The major strength of our study was that patients in the sepsis and control groups were comparable with respect to the potential effectors or confounding factors, including birth and admission weight, age, GA, height, and HC. Another strength of the current study was the simultaneous evaluation of maternal zinc and copper levels which had not been taken into account in a similar manner in previous studies.
Our study was not without limitations. One limitation of the current study was that we assessed serum zinc and copper levels when the neonates had already developed sepsis. The results in the sepsis group can merely reflect these levels in response to infection. A prospective study design evaluating the baseline zinc and copper levels before the development of sepsis would yield better results.

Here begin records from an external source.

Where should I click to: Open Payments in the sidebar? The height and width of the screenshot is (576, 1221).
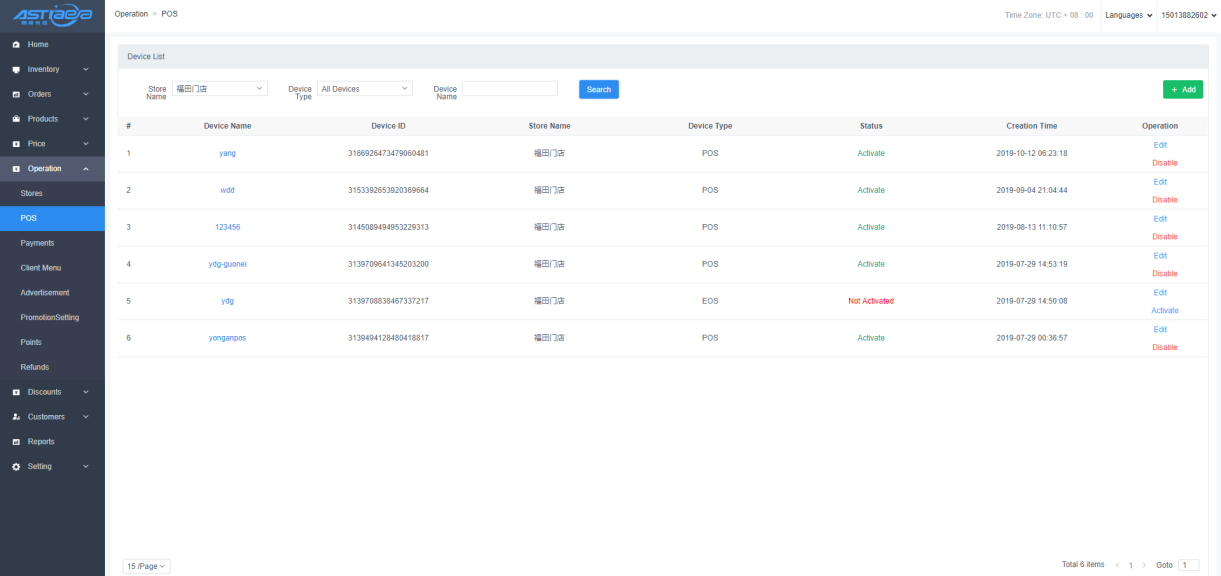coord(38,243)
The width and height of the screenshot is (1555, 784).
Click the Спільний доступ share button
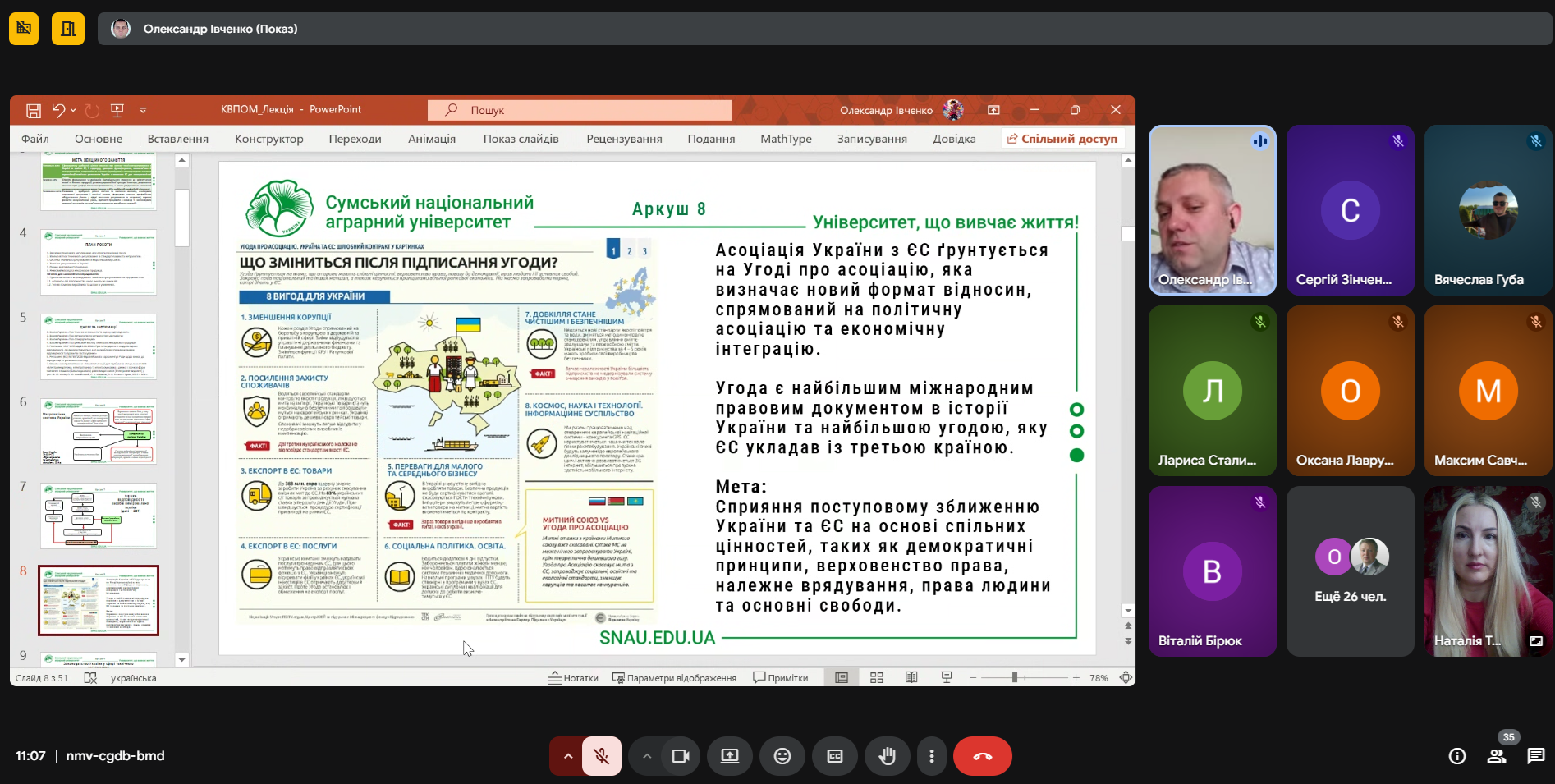click(x=1062, y=139)
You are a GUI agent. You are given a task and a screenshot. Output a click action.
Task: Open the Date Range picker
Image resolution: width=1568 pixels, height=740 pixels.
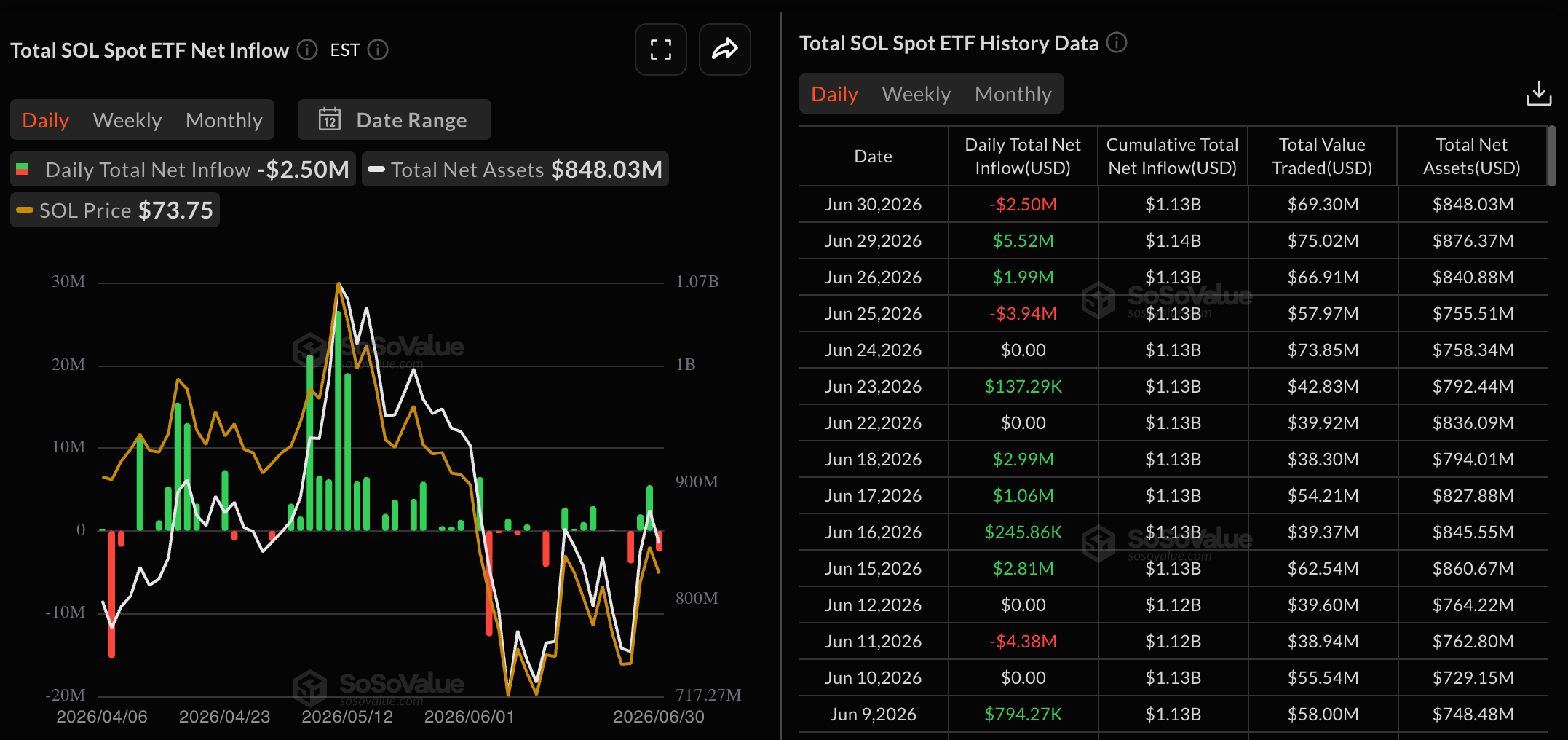pos(395,119)
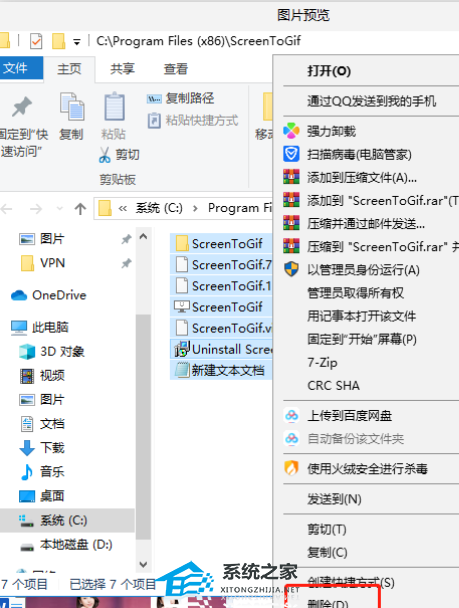Click the Cut scissors icon

pyautogui.click(x=105, y=155)
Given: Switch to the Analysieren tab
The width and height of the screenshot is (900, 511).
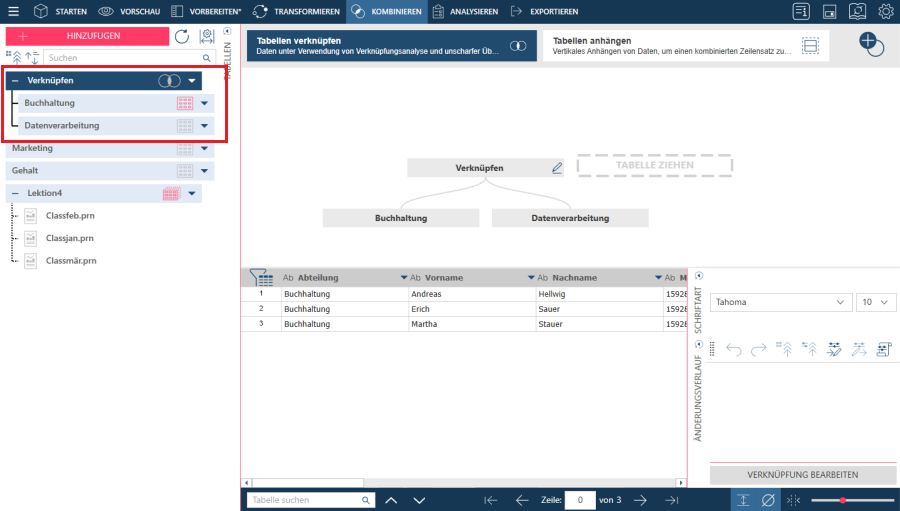Looking at the screenshot, I should (465, 12).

In addition, we recognize certain methodological limitations that could have implications for the interpretation of our findings. Notably, the absence of data on breastfeeding practices, anemia prevalence, and leukocytosis/leukopenia in our study participants limits our ability to fully contextualize the observed zinc and copper serum levels within the broader spectrum of neonatal health. These parameters, significant in their potential influence on neonatal outcomes, present a challenge in data collection, particularly in neonatal populations. Furthermore, our study’s exclusion of iron and selenium level assessments – elements integral to immune system functionality and potentially impactful in sepsis outcomes [Reference Hoffmann and Berry30] – denotes a limitation in our current scope, underscoring the necessity for future research endeavors to incorporate a more comprehensive array of trace elements. Additionally, the relatively small sample size of our cohort may constrain the generalizability and robustness of our conclusions. It is imperative for subsequent studies to engage larger and more diverse neonatal populations, thereby enhancing the reliability and applicability of findings in the complex interplay of trace elements and neonatal sepsis.
Conclusions
In our study, neonates with sepsis exhibited significantly lower serum zinc levels compared to controls. Additionally, while serum copper levels were also lower in the sepsis group, this difference did not reach statistical significance. Moreover, mothers of neonates in the sepsis group had significantly lower serum zinc and copper levels. This shows the importance of zinc and copper sufficiency in both mothers and their babies for the prevention of neonatal sepsis. However, these results, especially regarding neonatal and maternal copper levels in association with sepsis, should be confirmed in future studies with a larger sample size and potentially different study design.
Acknowledgements
We would like to express our sincere gratitude toward the volunteer patients and their parents, as well as the laboratory personnel and nursing staff of the NICU of Bandar Abbas Children’s Hospital.
Author contributions
Conceptualization and study validation: SHS. Implementation and supervision: RG. Data analysis and interpretation: RG. Writing and reviewing: SHS.
Funding statement
None.
Competing interests
None.
Ethical approval
The study received ethics approval from the Ethics Committee of Hormozgan University of Medical Sciences under the ethics code: IR.HUMS.REC.1397.130. And it complies with the statements of the Declaration of Helsinki. Written informed consent was obtained from the parents/guardians of the patients.
Availability of data and materials
The datasets used and/or analyzed during the current study are available from the corresponding author on reasonable request.